▶ [Work to be completed] Each line of the data below that includes the string "Antibiotics" must be copied.

[Collected data]
================

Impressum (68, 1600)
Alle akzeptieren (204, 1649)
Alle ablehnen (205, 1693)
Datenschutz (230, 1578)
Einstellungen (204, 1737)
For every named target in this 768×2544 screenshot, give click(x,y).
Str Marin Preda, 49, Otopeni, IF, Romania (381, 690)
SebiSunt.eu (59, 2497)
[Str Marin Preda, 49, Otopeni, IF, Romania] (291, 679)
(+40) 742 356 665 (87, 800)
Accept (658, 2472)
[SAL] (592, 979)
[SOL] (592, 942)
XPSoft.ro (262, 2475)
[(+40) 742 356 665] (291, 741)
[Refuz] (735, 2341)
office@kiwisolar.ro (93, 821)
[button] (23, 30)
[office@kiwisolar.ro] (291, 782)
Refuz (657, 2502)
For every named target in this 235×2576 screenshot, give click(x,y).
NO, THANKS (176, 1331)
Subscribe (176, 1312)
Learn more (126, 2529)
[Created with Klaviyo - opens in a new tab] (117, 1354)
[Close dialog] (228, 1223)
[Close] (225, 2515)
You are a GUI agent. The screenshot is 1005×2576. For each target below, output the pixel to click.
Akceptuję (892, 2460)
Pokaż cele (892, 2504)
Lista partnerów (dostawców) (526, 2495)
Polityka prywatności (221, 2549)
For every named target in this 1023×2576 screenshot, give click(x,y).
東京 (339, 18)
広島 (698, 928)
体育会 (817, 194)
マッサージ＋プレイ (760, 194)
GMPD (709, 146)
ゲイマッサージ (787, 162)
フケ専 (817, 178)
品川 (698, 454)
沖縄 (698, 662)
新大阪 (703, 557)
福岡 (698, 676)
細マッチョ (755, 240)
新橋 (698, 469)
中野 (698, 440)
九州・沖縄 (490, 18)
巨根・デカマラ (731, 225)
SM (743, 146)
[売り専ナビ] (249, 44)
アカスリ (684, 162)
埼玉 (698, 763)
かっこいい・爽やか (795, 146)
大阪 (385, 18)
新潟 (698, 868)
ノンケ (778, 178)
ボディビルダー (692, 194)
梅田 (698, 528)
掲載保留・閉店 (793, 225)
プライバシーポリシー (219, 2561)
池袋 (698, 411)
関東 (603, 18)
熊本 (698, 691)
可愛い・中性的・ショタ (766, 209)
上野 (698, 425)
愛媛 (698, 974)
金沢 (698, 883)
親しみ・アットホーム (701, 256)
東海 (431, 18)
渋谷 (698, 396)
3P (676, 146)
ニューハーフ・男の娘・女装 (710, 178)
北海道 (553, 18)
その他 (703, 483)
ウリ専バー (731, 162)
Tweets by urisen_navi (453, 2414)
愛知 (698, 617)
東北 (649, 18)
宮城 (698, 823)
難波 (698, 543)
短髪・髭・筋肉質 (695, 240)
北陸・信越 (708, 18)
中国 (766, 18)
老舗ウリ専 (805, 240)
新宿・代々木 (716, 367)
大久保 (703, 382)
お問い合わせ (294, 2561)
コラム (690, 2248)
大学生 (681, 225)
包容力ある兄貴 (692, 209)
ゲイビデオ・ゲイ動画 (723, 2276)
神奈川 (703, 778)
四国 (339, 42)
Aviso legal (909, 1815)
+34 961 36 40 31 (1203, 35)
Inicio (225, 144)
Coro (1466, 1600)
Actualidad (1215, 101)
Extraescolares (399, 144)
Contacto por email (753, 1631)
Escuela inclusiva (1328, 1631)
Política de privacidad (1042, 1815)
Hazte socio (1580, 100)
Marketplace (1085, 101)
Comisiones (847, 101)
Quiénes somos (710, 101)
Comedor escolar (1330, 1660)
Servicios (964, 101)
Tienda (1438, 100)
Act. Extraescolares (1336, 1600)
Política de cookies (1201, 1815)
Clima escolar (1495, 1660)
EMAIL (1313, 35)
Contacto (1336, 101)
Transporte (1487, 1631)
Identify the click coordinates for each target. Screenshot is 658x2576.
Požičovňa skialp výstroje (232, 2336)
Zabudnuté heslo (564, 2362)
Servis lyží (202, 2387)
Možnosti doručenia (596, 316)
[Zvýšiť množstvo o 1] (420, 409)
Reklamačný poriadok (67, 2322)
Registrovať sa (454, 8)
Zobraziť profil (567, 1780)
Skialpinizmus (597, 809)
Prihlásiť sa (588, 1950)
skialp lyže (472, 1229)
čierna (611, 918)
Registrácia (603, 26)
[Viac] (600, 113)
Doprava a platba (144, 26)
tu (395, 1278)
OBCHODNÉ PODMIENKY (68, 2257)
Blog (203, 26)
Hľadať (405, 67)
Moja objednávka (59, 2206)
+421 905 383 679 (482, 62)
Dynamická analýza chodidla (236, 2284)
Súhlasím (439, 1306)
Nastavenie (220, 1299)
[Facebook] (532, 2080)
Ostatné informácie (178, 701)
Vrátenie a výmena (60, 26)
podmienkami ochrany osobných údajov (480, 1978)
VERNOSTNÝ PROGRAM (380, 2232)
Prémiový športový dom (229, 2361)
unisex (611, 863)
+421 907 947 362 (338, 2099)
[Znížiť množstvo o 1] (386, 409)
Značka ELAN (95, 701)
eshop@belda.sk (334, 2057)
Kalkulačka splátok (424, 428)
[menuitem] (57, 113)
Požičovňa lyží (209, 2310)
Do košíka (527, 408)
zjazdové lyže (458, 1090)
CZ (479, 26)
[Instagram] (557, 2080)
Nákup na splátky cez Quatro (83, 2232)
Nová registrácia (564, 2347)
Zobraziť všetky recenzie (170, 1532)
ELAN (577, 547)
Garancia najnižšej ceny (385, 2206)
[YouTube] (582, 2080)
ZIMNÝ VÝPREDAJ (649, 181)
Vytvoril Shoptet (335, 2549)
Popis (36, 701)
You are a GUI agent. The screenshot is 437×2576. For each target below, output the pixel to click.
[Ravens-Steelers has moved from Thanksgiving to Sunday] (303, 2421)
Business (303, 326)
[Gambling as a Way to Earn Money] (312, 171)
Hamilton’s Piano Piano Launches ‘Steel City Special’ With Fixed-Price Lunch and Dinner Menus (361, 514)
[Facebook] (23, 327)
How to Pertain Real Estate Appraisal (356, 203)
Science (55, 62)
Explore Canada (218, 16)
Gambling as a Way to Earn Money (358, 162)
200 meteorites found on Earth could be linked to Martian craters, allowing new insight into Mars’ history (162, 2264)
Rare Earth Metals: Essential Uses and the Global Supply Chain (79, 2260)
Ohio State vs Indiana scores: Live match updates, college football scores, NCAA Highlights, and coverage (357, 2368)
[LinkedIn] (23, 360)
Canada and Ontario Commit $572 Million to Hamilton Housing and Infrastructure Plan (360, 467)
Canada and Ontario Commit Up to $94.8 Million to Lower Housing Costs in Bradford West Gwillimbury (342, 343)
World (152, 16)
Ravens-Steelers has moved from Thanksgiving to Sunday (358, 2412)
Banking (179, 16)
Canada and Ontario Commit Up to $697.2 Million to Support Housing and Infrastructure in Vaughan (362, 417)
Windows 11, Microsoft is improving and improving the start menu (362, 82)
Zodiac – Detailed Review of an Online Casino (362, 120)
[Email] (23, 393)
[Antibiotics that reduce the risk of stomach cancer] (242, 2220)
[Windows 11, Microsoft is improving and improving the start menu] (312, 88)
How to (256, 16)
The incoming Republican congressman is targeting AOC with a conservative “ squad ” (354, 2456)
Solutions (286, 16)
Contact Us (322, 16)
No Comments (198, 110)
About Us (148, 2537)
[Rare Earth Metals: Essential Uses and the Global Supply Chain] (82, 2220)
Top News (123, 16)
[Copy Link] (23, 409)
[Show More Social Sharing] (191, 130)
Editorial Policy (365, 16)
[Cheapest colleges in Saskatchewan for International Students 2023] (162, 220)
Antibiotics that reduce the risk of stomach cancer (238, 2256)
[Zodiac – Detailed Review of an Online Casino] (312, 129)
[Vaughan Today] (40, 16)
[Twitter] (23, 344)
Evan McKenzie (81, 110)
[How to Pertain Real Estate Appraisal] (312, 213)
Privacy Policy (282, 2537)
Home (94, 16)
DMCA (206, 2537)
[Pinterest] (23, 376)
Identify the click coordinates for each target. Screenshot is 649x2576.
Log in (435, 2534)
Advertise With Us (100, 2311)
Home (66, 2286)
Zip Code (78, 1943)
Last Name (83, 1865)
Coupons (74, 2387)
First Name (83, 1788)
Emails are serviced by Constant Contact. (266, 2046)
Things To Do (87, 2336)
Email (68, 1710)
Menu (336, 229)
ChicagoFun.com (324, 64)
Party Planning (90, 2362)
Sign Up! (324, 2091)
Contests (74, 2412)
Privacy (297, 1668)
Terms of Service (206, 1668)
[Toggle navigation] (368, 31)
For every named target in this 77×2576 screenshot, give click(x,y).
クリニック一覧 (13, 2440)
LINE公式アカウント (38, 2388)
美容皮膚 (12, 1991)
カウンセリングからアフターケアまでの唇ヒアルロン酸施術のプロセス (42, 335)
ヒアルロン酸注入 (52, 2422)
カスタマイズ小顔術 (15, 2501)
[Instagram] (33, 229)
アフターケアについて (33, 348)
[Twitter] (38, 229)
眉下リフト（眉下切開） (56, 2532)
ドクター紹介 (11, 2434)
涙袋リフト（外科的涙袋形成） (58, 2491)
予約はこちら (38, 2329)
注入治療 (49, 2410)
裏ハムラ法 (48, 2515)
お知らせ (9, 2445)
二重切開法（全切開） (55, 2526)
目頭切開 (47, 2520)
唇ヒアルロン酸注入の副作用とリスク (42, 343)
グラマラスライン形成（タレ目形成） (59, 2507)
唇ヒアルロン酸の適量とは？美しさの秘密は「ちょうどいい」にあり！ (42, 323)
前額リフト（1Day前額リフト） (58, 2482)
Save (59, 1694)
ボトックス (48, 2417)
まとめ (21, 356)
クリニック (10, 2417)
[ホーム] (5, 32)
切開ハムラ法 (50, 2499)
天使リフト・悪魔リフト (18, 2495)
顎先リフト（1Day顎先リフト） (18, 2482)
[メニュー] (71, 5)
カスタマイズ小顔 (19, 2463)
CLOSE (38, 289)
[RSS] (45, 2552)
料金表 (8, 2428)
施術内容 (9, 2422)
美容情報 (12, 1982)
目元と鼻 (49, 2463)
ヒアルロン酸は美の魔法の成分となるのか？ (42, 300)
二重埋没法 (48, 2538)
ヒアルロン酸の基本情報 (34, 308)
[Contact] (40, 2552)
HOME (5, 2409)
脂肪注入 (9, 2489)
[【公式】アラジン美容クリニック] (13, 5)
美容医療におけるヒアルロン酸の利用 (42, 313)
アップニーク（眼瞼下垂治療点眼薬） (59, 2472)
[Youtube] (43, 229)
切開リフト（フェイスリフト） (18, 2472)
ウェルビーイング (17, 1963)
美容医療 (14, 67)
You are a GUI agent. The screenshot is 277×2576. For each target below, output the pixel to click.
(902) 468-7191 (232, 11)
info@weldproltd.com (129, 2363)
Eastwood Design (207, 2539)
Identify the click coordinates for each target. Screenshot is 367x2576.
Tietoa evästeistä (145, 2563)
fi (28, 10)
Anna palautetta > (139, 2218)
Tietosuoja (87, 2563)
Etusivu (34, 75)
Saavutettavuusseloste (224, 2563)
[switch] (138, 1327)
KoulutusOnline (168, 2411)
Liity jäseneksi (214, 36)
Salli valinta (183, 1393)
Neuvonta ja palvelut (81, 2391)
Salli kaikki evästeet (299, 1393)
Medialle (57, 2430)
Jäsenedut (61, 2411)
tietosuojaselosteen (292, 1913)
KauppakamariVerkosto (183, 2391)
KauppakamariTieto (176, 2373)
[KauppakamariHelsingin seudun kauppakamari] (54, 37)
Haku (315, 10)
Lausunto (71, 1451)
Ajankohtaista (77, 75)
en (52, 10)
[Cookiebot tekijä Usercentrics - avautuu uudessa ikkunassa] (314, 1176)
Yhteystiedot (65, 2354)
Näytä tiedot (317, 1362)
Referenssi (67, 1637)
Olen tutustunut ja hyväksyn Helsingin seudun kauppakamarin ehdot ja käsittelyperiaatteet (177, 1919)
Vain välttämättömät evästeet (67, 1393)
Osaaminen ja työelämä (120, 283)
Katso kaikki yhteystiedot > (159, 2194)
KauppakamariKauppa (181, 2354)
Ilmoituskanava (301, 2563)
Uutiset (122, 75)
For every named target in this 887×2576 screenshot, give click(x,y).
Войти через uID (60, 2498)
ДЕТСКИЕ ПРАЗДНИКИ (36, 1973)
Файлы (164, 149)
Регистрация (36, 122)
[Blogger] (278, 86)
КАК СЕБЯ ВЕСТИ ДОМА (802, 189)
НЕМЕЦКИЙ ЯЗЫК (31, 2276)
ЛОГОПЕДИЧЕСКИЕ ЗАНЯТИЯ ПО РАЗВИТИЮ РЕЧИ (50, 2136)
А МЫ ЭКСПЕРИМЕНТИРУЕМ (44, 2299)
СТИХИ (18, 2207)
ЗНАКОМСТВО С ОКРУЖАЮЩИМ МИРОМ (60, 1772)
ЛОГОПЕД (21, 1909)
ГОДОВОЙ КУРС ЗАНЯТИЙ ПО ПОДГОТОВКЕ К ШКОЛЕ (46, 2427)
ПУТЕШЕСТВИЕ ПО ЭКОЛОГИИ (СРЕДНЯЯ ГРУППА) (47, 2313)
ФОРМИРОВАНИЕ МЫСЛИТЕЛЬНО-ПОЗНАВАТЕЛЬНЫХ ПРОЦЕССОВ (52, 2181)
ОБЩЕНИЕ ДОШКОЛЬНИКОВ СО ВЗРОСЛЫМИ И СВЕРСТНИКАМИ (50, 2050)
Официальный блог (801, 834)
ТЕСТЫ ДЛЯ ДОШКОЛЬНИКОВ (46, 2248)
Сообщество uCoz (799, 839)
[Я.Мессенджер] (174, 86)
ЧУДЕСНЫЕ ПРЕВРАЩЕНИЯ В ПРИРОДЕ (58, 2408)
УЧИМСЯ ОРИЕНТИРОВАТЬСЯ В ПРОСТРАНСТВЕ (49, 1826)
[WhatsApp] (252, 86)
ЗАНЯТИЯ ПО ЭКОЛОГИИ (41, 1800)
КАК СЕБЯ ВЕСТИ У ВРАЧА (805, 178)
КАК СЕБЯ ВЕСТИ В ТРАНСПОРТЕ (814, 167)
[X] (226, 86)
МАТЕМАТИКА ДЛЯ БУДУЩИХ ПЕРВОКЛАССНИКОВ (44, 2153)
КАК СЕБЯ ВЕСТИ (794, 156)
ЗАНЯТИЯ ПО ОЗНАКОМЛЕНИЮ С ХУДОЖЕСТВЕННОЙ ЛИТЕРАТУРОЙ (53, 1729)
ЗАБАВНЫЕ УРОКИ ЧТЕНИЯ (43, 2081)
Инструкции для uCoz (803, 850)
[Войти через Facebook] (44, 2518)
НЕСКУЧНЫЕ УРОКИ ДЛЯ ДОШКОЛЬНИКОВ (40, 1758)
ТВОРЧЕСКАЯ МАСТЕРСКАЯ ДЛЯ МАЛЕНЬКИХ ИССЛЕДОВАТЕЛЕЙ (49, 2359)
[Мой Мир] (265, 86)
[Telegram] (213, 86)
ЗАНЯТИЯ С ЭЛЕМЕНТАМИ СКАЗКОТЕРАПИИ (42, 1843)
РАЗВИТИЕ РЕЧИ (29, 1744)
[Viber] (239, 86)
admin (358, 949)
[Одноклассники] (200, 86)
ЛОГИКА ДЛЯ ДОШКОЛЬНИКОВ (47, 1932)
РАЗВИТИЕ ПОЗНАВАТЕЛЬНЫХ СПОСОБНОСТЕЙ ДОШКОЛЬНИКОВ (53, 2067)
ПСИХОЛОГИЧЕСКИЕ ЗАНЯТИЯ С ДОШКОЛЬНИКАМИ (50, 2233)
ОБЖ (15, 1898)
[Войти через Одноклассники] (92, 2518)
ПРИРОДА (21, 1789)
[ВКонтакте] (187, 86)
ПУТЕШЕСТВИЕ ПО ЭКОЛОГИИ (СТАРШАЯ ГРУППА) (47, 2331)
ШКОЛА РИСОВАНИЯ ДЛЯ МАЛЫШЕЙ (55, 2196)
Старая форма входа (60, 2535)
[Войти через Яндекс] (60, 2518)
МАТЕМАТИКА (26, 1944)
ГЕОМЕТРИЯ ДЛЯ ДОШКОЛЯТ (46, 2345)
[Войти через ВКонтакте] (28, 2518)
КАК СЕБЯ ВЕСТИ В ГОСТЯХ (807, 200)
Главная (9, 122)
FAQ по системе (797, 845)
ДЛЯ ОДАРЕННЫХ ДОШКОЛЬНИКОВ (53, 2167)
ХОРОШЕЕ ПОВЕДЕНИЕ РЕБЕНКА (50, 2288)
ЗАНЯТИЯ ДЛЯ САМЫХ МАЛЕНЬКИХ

================

▶ [Exercise output]
[Antibiotics that reduce the risk of stomach cancer] (242, 2220)
Antibiotics that reduce the risk of stomach cancer (238, 2256)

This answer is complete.